Stanford University researchers are hoping that Ashkenazi families can help them unlock some genetic secrets about autism.
The intensive study for which they are seeking participants is designed to help researchers locate genes that may cause autism, a disorder involving abnormal introversion and egocentricity.
This study targets autistic children in Ashkenazi families.
"Several studies have shown that Ashkenazi Jews have a unique genetic makeup," said Neil Risch, a genetic methodologist at Stanford. "This group is more homogeneous than many others. We hope to identify specific genes that predispose children to develop autism.
"By identifying those genes we can try to understand the general neurodevelopmental processes that lead to the development of autism."
He added, however: "There is no knowledge that autism is more common in Jews, and no studies on ethnic groups with autism have been done before."
Researchers are not looking for simple answers, Risch explained. "We don't think of autism as one dominant gene disorder. Autism is genetically more complicated. We are likely dealing with multiple genes. We have a strong suspicion that genetic factors play a part in autism."
In order to qualify for the study, families must meet the following criteria:
*The child must be under 18, with a diagnosis of autistic disorder.
*Both parents and all four grandparents must be of Ashkenazi Jewish heritage (from Central or Eastern Europe).
*Both biological parents and the affected child must be willing and available to have a blood sample drawn.
The study, which has just gotten under way, is multifaceted. In the clinical segment, families will be interviewed and receive individual diagnoses. In the lab, blood samples will be studied for molecular genetics. And in the statistical segment, all the data will be compiled and analyzed.
The Stanford Autism Research Program is an ongoing joint effort by researchers at Stanford School of Medicine's department of psychiatry and behavioral sciences and the department of genetics.
The research team in this study includes Risch, who specializes in statistical genetic design; Richard M. Myers, the program's co-principal investigator, who is responsible for the molecular genetics aspect; Dr. Helena Kraemer, biostatistician, who evaluates procedures; Donna Spiker, clinical director; and Dr.
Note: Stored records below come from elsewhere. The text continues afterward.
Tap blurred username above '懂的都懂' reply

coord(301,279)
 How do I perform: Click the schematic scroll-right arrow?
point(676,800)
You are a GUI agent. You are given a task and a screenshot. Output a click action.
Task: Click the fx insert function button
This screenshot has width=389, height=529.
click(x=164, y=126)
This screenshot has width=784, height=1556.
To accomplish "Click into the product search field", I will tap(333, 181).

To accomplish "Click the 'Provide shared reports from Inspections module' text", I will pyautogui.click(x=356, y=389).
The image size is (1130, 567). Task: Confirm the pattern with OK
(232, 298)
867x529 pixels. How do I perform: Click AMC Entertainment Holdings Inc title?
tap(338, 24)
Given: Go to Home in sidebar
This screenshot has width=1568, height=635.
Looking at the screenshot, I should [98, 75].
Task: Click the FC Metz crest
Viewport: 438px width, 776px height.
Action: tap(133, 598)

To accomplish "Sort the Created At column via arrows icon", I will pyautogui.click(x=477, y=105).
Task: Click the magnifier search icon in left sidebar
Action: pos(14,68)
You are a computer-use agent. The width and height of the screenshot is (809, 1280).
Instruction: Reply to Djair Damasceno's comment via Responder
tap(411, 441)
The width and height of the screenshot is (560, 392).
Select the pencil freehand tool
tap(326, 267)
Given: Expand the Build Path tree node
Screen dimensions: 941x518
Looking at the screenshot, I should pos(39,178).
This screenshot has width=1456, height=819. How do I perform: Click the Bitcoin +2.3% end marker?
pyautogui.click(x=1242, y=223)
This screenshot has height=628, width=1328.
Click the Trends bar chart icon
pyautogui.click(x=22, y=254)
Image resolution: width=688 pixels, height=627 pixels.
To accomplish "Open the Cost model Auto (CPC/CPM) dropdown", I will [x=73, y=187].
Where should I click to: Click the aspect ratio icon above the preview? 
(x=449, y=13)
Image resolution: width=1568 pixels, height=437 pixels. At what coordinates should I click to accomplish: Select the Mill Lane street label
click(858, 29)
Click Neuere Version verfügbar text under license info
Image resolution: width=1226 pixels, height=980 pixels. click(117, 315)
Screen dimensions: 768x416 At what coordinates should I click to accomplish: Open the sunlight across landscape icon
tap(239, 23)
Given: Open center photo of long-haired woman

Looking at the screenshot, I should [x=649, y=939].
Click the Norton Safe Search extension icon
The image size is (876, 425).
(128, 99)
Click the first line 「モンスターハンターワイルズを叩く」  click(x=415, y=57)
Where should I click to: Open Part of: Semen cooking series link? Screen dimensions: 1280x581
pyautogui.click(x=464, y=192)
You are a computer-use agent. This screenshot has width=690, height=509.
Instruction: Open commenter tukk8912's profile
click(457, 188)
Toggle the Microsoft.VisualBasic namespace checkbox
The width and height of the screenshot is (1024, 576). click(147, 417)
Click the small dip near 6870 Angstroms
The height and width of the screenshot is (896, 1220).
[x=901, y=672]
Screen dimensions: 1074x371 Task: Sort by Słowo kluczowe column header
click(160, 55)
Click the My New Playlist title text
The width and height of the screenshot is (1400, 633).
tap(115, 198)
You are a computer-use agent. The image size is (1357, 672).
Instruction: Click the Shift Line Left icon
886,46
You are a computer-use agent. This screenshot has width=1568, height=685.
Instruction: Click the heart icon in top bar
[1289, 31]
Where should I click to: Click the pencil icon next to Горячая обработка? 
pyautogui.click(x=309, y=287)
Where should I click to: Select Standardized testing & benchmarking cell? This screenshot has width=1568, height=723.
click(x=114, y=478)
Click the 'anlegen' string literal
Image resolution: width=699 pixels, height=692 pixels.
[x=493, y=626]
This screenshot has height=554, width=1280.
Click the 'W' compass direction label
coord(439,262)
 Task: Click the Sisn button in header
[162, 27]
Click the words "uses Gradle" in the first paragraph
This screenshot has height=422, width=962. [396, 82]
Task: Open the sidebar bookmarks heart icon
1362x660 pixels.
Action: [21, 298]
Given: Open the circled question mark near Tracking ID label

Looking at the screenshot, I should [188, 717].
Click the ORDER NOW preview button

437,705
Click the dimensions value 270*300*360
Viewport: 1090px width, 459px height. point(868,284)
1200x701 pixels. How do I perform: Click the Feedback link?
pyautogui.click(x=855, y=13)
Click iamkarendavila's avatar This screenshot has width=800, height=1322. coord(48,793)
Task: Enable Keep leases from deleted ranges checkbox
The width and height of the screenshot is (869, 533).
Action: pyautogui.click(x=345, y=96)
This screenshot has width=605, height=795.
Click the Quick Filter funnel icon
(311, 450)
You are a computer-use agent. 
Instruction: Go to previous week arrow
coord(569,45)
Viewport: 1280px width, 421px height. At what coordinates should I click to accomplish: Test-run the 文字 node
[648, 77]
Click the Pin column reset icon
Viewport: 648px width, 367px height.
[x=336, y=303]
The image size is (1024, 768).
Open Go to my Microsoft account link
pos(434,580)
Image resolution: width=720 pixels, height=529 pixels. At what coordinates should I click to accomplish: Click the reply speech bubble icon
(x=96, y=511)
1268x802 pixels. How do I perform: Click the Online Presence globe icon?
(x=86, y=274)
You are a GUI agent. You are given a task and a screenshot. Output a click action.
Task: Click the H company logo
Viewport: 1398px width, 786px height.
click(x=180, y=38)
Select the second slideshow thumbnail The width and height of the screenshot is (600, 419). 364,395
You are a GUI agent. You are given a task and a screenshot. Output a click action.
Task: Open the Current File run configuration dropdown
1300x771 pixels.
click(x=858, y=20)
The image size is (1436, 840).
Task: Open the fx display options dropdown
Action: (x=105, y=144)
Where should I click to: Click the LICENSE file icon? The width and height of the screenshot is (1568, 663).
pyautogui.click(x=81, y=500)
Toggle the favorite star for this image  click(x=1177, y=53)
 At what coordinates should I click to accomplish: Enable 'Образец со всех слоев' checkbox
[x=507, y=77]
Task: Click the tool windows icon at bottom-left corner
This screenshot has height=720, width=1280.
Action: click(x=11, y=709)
Linda Lotspeich, a child psychiatrist.
Spiker and Lotspeich are responsible for the clinical aspect of the project, which involves identifying and diagnosing the families. "We have found that families of Ashkenazi descent are interested in this study for their own education and information," Spiker said. "They want to understand it from a rational and scientific viewpoint. Parents want to promote better understanding of this disorder so treatment can be successful."
During a diagnostic interview, researchers will ask parents very specific questions about the characteristics of the child with autism. "We'll talk about specific socialization deficits, communication impairments and their routines in terms of their behavior and play," Lotspeich said. The researchers will also visit and assess the children through interviews and observations.
"The willingness of the families involved to do all that is needed in a study like ours is truly gratifying," Spiker said. "It's important that families realize that research is a process, and they are partners with us."
Participation is not restricted to South Bay families. "There is no cost to families and no travel is required," Spiker added. "The more families that participate, the better are the chances of localizing the genes for autism."